- OBJECTIVE -
Copy out, in full, each line of the entries below that contains the word "Where".

- AVAILABLE RECORDS -
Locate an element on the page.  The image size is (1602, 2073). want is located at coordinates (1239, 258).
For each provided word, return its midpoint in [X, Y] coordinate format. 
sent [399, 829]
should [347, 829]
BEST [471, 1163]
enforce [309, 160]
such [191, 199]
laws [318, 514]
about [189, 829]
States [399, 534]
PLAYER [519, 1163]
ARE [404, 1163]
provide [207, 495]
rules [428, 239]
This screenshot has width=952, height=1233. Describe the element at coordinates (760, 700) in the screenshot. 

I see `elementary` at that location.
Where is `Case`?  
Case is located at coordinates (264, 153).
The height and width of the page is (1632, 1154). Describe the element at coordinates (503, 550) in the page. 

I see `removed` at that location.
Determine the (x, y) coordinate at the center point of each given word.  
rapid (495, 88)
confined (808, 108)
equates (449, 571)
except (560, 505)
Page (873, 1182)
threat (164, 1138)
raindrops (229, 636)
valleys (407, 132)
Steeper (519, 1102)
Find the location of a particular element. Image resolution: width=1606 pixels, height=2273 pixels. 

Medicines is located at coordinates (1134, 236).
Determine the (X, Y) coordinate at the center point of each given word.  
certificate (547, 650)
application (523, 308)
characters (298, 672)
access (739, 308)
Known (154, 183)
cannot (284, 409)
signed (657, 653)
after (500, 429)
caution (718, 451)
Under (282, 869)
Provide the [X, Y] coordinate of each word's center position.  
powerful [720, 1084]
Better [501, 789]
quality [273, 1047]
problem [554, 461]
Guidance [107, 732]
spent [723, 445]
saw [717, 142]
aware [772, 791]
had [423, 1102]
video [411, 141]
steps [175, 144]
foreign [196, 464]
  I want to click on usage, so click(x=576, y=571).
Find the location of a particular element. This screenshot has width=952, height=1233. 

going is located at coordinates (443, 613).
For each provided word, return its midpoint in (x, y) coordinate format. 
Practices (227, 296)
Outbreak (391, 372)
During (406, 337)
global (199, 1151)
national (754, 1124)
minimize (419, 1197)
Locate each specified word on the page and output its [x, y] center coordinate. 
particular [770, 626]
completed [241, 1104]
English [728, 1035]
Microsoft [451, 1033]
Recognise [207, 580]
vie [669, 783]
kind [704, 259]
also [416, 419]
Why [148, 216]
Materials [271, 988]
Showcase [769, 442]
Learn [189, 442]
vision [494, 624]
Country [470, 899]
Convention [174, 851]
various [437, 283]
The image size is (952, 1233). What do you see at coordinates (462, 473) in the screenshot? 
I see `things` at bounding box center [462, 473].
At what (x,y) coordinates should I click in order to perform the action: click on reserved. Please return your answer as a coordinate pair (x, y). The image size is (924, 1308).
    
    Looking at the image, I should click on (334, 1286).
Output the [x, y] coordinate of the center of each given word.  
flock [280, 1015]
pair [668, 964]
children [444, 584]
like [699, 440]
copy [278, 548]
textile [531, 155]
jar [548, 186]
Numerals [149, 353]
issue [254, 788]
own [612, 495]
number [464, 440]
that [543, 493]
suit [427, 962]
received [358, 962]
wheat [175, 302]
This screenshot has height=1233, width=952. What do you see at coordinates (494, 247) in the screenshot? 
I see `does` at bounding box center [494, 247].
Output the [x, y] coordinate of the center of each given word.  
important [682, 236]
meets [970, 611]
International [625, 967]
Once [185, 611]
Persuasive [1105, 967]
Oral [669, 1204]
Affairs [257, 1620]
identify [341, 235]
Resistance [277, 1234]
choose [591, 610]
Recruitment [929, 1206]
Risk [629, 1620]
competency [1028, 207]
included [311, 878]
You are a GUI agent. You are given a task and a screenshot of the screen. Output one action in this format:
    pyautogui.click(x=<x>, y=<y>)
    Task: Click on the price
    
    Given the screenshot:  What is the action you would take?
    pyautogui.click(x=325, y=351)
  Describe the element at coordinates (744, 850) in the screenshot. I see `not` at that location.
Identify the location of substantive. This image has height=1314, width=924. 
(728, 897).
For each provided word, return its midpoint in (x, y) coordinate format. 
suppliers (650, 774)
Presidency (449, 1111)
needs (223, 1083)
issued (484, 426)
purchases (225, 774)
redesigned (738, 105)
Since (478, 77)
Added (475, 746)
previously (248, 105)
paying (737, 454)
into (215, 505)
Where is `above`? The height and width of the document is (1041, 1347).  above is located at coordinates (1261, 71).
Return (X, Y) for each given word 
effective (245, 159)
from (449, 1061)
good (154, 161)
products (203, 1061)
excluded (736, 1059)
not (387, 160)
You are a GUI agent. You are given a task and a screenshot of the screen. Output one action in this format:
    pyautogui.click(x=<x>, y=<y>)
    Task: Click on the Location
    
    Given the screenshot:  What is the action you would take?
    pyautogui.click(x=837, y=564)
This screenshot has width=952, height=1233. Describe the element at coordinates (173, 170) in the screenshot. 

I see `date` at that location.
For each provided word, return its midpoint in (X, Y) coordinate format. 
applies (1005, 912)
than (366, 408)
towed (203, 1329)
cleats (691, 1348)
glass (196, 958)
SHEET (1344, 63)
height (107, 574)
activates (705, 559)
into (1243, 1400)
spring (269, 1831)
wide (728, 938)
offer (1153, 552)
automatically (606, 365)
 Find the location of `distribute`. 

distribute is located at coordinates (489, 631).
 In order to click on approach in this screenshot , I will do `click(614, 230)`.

- COMPLETED EXERCISE -
Where is `Case`?  
Where is `above`? The height and width of the document is (1041, 1347).  above is located at coordinates (1261, 71).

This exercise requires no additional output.